Compared with their colleagues in many other countries, the Taiwanese media stand out as aggressive purveyors of gossip. The remedy to such a culture, however, is not the updated Personal Data Protection Act (個人資料保護法). That law represents a setback for democracy.
By Michael Danielsen & Gunter Whittome.
Published in Taipei Times on Friday, May 7. 2010.
Compared with their colleagues in many other countries, the Taiwanese media stand out as aggressive purveyors of gossip.
The remedy to such a culture, however, is not the updated Personal Data Protection Act (個人資料保護法). That law represents a setback for democracy.
It is highly regrettable that both the Democratic Progressive Party (DPP) and Chinese Nationalist Party (KMT) support the act, which contains such vague phrases as acting in the “public interest” and the use of “generally accessible data.” This leaves far too much room for interpretation and history is full of examples of how such ill-defined language can be used to undermine democracy and free speech. China is probably suitably inspired.
That politicians have asked academics to define “public interest” and “generally accessible data” helps in no way. Such definitions are unlikely to be any more farsighted than the academics providing them. There is also no guarantee that academics will be able to agree any more than politicians on a single definition. Ultimately, it will fall to the courts to decide.

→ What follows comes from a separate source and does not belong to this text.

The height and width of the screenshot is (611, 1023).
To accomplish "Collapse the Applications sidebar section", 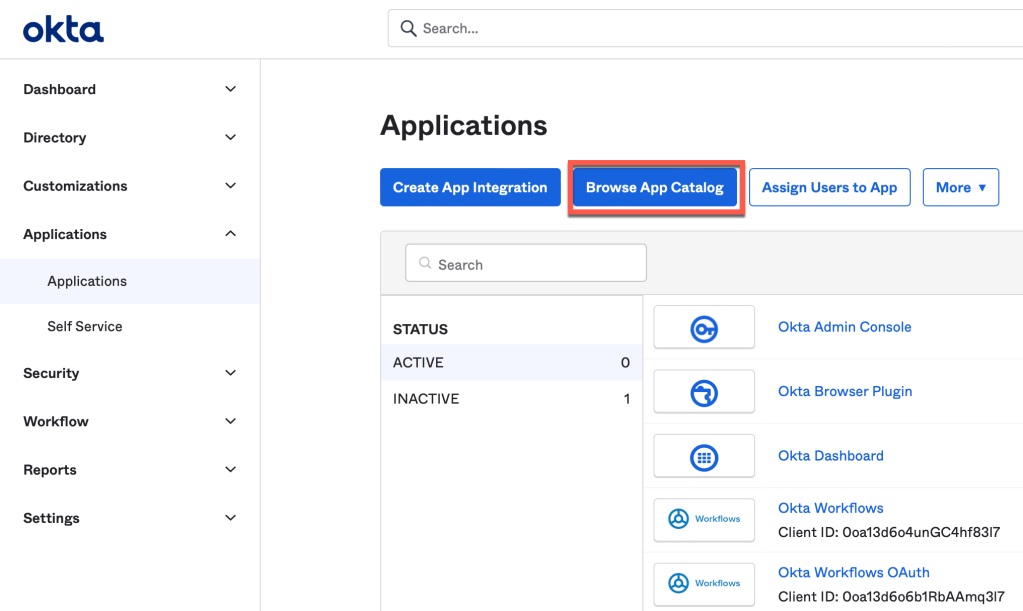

Tragically, the act’s passage through the legislature was met by inept politicians sleeping on the job. A previous draft was watered down to such an extent that the media are now exempt from a requirement to inform and obtain consent from individuals before publishing their personal data, even when gathered through public and social activities.
The media are now allowed to search and collect “generally accessible data” about individuals when acting in the “public interest.” The uncertainty surrounding these terms also has implications for bloggers, non-governmental associations and individuals.
Publicly obtainable personal data may now be used, unless the person concerned has an overriding interest that enjoys higher protection than the freedom of expression. In such cases individuals can demand that related data are not published, leaving room for yet further interpretation.
In Germany, a clear distinction is made between safeguarding the data of ordinary citizens and “individuals of public interest.” People who are well known to the general public through the media must accept that they will be reported on extensively, including information regarding their private lives. Such individuals for the most part enjoy the spotlight. The general public has a right to be kept informed about their lives, with the proviso that reporting does not become harassment, as was the case with former president Chen Shui-bian’s (陳水扁) daughter, who was followed every day for months in Taiwan and overseas. In the interest of maintaining a free press, such limits need to be defined very broadly.
Regulations preventing personal data from being “combined” might increase the protection afforded individuals by ensuring personal profiles do not end up in private databases. However, such information can still be used in the media, making this a highly dubious clause.
The lawmakers were probably well intentioned, but the solution they have come up with is worse than the original problem. Those who believe they have been harassed or slandered already have legal recourse available to them, without this act.
Instead, a broader approach needs to be taken, beginning with the promotion of better journalism by a more professional media. This could include such things as a code of conduct, quality standards, the professional education of would-be journalists through internships and independent schools of journalism.
A similar law enacted in Europe or elsewhere in the Western world would have been met with outrage. Unfortunately, in Taiwan it is just one more piece of evidence that democracy is in retreat.
Michael Danielsen is the chairman of Taiwan Corner. Gunter Whittome is a writer living in Taipei.